No. 2006/0223884 specification sheets of [patent documentation 7] U.S. Patent application
No. 5470879 specification sheets of [patent documentation 8] United States Patent (USP)
[patent documentation 9] international brochure that discloses No. 2005/084323
[patent documentation 10] international brochure that discloses No. 2004/099120
[patent documentation 11] international brochure that discloses No. 2006/051000
[non-patent literature 1] Phytochemistry, vol.12,1707-1711,1973
[non-patent literature 2] Phytochemistry, vol.15,325,1976
[non-patent literature 3] Phytochemistry, vol.28,1835-1841,1989
[non-patent literature 4] Diabetes, Vol.47, Issue 2206-210,1998
[non-patent literature 5] American Journal of Physiology Endocrinology andMetabolism, Vol.287, E463-E471,2004
[non-patent literature 6] Amino Acids, vol.28,71-76,2005
[non-patent literature 7] European Joumal of Organic Chemistry, vol.5,834-839,2002
Summary of the invention
Invent problem to be solved
The object of the present invention is to provide easy, high purity and separation and purification with high yield (2S, 3R, 4S)-4-hydroxyisoleucine or its chemically acceptable salt (followingly be also referred to as sometimes " (2S, 3R, 4S)-HIL ") method.
In addition, the present invention also aims to provide from mixture and to separate easily and remove (2S, 3R, 4S)-method of 4-hydroxyisoleucine.

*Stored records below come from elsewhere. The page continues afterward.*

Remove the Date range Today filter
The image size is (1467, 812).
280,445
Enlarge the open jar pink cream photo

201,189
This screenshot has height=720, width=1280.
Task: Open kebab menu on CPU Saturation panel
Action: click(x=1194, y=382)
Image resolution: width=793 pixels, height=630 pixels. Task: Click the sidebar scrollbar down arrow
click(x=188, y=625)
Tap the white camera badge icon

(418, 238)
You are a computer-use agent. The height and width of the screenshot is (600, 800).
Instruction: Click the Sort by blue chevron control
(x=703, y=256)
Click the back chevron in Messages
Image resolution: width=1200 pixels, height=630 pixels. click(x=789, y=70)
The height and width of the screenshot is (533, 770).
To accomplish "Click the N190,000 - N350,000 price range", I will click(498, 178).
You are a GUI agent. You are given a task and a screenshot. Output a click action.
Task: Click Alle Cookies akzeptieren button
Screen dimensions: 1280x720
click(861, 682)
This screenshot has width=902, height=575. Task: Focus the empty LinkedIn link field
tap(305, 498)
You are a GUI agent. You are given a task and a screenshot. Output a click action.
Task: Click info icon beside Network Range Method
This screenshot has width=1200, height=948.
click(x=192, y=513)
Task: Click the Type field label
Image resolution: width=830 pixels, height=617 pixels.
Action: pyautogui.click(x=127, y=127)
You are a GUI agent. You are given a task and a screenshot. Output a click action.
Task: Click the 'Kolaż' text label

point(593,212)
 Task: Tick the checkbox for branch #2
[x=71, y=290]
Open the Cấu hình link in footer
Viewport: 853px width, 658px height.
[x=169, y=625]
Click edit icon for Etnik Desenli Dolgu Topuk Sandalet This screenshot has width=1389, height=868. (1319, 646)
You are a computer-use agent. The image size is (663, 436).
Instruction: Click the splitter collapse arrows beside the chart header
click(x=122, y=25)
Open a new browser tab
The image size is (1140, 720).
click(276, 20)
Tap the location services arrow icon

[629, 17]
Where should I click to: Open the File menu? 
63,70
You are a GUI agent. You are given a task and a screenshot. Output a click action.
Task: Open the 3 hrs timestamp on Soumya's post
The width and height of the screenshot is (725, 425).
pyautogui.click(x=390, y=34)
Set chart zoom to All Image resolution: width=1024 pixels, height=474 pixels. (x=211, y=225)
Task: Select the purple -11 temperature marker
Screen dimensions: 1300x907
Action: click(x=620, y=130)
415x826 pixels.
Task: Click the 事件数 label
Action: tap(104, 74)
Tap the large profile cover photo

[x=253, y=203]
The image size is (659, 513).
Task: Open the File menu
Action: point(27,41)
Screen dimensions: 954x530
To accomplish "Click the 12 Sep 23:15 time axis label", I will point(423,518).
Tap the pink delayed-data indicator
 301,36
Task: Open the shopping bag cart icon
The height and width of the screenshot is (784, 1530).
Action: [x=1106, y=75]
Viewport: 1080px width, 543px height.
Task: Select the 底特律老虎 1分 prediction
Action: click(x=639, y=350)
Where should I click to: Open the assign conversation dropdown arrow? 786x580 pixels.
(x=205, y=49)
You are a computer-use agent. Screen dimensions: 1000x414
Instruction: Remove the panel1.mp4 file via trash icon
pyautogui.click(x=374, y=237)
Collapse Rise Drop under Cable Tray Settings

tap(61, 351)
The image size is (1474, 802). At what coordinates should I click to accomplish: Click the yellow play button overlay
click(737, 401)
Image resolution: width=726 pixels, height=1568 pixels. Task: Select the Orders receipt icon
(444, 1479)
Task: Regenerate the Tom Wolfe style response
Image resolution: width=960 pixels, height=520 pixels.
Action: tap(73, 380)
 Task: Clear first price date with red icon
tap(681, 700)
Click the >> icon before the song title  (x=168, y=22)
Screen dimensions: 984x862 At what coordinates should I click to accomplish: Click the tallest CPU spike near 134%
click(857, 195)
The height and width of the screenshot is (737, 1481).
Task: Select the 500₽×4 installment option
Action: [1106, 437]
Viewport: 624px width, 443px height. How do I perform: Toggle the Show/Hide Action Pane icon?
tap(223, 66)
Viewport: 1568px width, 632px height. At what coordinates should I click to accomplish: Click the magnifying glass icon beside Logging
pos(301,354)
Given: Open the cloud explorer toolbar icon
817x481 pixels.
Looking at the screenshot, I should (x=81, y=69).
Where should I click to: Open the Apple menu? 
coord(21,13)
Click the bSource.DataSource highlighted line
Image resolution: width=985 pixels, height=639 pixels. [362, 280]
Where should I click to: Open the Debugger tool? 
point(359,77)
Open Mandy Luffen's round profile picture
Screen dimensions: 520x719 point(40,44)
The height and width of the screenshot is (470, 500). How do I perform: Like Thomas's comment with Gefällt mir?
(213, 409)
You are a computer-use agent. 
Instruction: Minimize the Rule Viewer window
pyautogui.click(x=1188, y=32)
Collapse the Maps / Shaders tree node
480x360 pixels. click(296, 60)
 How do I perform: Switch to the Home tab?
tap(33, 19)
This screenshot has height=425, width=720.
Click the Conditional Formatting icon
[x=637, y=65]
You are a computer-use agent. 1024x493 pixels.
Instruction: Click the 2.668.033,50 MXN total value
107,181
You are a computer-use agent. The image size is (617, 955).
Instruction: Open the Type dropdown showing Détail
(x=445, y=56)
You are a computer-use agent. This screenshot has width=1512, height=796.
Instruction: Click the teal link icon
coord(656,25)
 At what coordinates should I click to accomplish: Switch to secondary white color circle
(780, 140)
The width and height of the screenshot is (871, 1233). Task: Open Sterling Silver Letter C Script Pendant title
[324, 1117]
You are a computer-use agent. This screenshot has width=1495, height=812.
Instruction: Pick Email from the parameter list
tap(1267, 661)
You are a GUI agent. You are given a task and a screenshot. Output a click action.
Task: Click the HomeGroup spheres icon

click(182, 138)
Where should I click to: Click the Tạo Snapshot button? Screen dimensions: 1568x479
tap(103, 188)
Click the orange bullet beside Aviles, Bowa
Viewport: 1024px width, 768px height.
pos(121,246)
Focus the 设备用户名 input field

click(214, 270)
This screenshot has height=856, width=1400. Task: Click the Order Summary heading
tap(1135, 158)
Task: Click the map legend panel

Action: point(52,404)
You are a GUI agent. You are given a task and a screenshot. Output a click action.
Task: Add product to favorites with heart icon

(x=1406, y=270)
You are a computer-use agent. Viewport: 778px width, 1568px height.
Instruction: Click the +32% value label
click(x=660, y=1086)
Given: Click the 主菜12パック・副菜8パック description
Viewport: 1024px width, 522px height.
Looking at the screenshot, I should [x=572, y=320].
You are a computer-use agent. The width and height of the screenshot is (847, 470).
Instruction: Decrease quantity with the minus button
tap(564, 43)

Solve the method for problem
The inventor finds to pass through with (2S, 3R, 4S)-after the 4-hydroxyisoleucine is converted into the aminal body, carry out organic solvent extraction again, can from its steric isomer come from the saponin class of crude extract or other compounds such as other amino acid easy and separate this aminal body etc. well, thereby finished the present invention.
That is, the present invention is as described below.
(1) (4S)-4-hydroxyisoleucine or its purification process of acceptable salt chemically, wherein, described method comprises following operation (a) and (b) and (c) for 2S, 3R.
Operation (a) the: make (2S in the mixture, 3R, 4S)-4-hydroxyisoleucine or its chemically acceptable salt and formula Q-CHO[formula in, it is that 6~14 aryl, carbonatoms are that 1~10 alkyl, carbonatoms are 3~10 cycloalkyl or 5~10 yuan heterocyclic radical that Q represents to have substituent carbonatoms] aldehyde cpd or the reaction of its equivalents of expression, be converted into the compound of formula (1) expression
[in the formula, Q as defined above];
Operation (b): the compound that with an organic solvent extracts formula (1) expression; And
Operation (c): the compound of formula (1) expression is converted into (2S, 3R, 4S)-4-hydroxyisoleucine or its chemically acceptable salt.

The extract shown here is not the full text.